Pull out every line in the data that has the string "computer" in it.
== Data for processing ==
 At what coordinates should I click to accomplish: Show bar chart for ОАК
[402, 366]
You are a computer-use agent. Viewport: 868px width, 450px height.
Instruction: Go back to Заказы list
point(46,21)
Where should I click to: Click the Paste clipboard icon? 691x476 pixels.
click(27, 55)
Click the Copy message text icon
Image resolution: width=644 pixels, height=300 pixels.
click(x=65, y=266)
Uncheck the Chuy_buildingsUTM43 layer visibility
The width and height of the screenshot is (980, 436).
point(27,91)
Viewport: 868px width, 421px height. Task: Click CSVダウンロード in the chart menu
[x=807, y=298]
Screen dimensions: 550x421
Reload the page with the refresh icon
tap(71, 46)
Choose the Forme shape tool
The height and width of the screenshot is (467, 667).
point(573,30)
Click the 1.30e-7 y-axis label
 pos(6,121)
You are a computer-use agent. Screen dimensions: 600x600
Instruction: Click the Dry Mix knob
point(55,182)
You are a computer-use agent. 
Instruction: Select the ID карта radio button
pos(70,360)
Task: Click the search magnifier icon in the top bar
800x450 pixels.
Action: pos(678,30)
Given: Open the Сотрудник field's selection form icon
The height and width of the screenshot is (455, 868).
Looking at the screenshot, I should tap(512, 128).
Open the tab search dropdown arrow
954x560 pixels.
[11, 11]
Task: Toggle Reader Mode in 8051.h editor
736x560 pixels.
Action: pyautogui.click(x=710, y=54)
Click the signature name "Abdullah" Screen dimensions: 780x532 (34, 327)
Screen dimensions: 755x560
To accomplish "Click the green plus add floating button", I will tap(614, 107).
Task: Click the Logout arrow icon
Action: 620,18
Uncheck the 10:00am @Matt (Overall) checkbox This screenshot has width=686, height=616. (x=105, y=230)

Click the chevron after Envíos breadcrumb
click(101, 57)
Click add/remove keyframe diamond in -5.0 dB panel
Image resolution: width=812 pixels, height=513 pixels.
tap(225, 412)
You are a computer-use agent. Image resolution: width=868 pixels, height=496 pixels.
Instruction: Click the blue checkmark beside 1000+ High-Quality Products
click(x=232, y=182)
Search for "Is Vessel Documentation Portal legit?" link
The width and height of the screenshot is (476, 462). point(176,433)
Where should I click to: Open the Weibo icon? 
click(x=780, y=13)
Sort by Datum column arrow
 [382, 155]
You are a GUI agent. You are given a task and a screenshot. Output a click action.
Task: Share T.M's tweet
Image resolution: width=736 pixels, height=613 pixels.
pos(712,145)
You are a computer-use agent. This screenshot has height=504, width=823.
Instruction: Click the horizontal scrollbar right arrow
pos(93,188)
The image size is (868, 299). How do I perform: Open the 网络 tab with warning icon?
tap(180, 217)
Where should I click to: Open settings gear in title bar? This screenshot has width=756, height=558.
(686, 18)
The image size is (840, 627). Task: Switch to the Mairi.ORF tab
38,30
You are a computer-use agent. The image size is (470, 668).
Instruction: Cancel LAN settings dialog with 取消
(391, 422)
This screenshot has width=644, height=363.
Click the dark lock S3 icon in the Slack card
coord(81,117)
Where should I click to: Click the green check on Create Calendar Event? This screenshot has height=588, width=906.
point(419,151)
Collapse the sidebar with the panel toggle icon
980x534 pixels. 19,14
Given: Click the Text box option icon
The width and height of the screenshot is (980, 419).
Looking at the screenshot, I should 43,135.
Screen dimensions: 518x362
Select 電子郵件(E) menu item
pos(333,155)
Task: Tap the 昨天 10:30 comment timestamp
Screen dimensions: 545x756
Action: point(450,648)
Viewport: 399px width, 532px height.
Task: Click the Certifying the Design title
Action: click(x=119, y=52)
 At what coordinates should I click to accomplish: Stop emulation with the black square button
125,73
===
Answer to this exercise —
You are a computer-use agent. Viewport: 868px width, 450px height.
You are a computer-use agent. Screen dimensions: 600x600
You are a computer-use agent. 
You are a computer-use agent. Image resolution: width=868 pixels, height=496 pixels.
You are a computer-use agent. This screenshot has height=504, width=823.
You are a computer-use agent. The image size is (470, 668).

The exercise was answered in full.